Ia tiba di Jakarta dengan koper yang sama. Kontrakan kecil di Tebet menjadi beranda baru. Pagi hari ia naik KRL, pindah ke MRT di Dukuh Atas, berjalan di bawah jembatan penyeberangan yang sunyinya aneh. Siang hari ia bekerja lepas sebagai penulis konten di agensi milik Wiraraja—seorang pemilik jaringan restoran yang piawai berpose di depan kamera, mulutnya murah janji.

“Konsepnya begini,” kata Wiraraja dalam rapat, “kita jual mimpi, bukan produk. Orang kota mau dibujuk, bukan diberi tahu.”
“Kalau mimpi itu kosong?” tanya Reksapati pelan.
Wiraraja tertawa menepuk bahunya, “Kosong pun bisa terasa penuh kalau dibungkus bagus.”

Di kafe-kafe SCBD, Reksapati melihat orang menimbang hidup dari harga sepatu dan jenis kopi: single origin Ethiopia atau Colombia; flat white atau piccolo. Di lift kaca, seorang rekan—Joko Tole, panggilan akrabnya Joko—berujar, “Kita ini budak deadline yang senang berpura-pura merdeka.”

Reksapati menulis semua itu. Malam setelah kerja, ia mengunggah esai di blog. Ia menulis tentang perempuan yang dipecat karena hamil, tentang bapak yang pulang pukul sebelas dan masih memikirkan cicilan apartemen, tentang petugas kebersihan yang mendengar penghuni mengeluh tisu habis seolah dunia berakhir.

.

Sekolah Bernama Kecewa

Suatu pagi, Adaninggar menghubunginya lewat DM Instagram.
Halo. Kita satu batch dulu. Aku baca blog anon itu. Itu kamu, kan? Keren. Mau gabung writers’ room untuk serial OTT? Fee besar. Credit nama juga ada.
Reksapati menatap layar lama. Ia menimbang marah, dendam, kebutuhan bayar kontrakan, rasa lapar yang sudah akrab.
Boleh, kalau idemu orisinal, tulisnya akhirnya.

Mereka bertemu di sebuah co-working space mewah dekat Senopati. Lampu gantung, sofa beludru, kopi mahal. Adaninggar memaparkan konsep: drama urban tentang “kekuatan diam”. Ia ingin meminjam sebagian kisah di blog.

“Aku ingin orang kota melihat dirinya di cermin,” kata Adaninggar. “Kamu yang menulis, aku yang mengeksekusi.
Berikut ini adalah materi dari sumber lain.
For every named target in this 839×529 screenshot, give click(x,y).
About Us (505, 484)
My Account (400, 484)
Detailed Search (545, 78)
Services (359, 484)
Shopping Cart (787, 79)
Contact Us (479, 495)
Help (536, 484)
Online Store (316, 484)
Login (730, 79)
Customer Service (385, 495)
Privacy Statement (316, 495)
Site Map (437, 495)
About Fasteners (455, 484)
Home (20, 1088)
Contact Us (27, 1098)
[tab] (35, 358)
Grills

Kita tim.”

Kerta, sahabat lama yang kini manajer bank di Sudirman, kebetulan bergabung sebagai investor kecil. “Ekosistem, Pat. Kita bantu kamu naik kelas,” ujarnya.

Reksapati mengangguk. Ia menyodorkan rancangan naskah, menyusun struktur episode, menyiapkan dialog. Malam ia yakin; pagi ia ragu. Tetapi ia terus menulis—karena di kota, keraguan pun butuh makan.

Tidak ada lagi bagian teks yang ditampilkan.